Ok, listen to this: in Scotland there is one of the most reputed distilleries, because it’s more than 200 years old and because it produces one of the most peculiar spirits in the world. Along with many lovely OBs and tons of unforgettable single casks, this distillery has a very popular release, distributed all over the world. This release is 10 years old, and even if maybe it ain’t so stunning as it was 20 years ago, it’s still very well reputed: it may be a bit simple but it’s very singular, it has a strong identity: the identity of a straight peaty and iodine whisky. And because of that, people like it. Then, out of nowhere, the owners decide that it isn’t enough anymore: along with this expression, they will vat whisky without an age statement (so less than 10 yo) matured in ex Oloroso, ex Pedro Ximenez, ex bourbon first fill, american oak virgin cask and quarter casks. The end of the story is down here…
N: very aromatic, for sure quite open: and again, at a first nosing, some of the various casks must have been quite full of itself (maybe virgin oak? we’d bet on it…). There’s a feeling of wood shavings, quite evident: then we find an heavy touch of lemon, a monolithic vanilla sweetness, even some sweet cheese (emmenthal); some maritime peat, acrid and smoky, even if it’s a bit delicate, if you campare it to the usual standards, while there ain’t no medicinale side, not at all; above everything else, actually, there’s a pungent note of a young spirit, of fresh malt, yet to be refined. It must be nosed fastly, because after a while it kind of disappears.
P: light body, and quite punchy if you read the abv. The smoky side is much more present, with an extinguished cigarette, acrid smoke, some damp earth; there’s no sea (it will come back later), but what hits you the most is an heavy sweetness, woody, with intense licorice, cereals (we’d say sugared corn flakes). Drinkable, but extremely simple.
F: licorice, cigarette smoke, burnt embers; some salt and iodine notes.

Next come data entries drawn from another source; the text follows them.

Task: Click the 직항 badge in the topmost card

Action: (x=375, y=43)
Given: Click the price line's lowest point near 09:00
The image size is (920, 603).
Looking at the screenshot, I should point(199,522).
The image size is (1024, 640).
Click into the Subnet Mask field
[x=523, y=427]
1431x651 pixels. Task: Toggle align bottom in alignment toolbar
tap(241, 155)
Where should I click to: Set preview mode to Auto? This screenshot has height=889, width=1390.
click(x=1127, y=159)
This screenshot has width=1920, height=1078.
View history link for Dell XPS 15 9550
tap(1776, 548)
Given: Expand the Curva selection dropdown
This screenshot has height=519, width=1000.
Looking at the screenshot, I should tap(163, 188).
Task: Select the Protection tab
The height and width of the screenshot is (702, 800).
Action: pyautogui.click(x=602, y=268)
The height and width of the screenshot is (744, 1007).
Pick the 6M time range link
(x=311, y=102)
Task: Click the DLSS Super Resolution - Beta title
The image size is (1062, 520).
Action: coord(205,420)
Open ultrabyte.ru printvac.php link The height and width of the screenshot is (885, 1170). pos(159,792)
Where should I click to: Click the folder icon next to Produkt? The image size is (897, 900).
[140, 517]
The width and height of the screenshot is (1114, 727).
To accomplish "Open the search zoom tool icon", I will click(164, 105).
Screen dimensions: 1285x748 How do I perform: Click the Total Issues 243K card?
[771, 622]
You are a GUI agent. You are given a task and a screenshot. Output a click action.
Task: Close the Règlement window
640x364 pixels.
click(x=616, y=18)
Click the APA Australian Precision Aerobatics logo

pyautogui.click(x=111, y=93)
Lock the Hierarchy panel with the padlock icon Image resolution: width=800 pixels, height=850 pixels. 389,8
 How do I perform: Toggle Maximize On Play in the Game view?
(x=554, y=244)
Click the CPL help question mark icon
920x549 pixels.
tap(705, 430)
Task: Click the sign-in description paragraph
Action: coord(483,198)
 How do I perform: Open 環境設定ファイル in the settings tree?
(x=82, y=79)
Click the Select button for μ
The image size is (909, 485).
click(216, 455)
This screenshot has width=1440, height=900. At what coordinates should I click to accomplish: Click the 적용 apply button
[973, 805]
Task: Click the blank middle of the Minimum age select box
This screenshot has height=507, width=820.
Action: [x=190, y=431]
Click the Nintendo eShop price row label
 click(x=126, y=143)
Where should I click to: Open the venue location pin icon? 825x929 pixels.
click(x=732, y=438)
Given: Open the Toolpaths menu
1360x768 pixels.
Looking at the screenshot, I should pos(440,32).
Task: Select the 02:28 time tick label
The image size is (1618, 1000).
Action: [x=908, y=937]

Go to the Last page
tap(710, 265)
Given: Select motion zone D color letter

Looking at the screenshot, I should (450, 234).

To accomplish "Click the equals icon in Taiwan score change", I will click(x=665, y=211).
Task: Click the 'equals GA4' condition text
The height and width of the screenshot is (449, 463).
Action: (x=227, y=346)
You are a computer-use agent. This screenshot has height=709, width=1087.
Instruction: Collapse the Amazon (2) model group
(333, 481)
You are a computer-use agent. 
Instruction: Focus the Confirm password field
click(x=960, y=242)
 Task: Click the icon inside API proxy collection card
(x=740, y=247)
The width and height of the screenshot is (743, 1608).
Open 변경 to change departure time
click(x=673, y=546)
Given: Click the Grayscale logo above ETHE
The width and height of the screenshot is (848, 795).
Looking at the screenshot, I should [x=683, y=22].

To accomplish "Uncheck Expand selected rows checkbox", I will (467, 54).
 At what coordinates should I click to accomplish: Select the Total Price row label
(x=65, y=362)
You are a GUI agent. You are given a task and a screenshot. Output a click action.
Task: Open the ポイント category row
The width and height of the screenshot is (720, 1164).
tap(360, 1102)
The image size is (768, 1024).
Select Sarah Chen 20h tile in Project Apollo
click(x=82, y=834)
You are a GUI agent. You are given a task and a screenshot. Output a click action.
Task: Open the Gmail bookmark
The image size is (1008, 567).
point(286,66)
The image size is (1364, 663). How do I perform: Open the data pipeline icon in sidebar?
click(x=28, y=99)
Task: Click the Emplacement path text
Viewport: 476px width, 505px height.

A Laphroaig deprived of its most typical style (but we know that some things must be looked for in indies, nowadays); simple, and as we already noted for the Ardbeg Blasda, it’s a peaty dram that possibly will crush who never tasted one and attract him in the web of scotch: but if we had to bet, he won’t stay attached to this for long. Perfect for mixology probably, with strong, simple, sharp flavours. 75/100.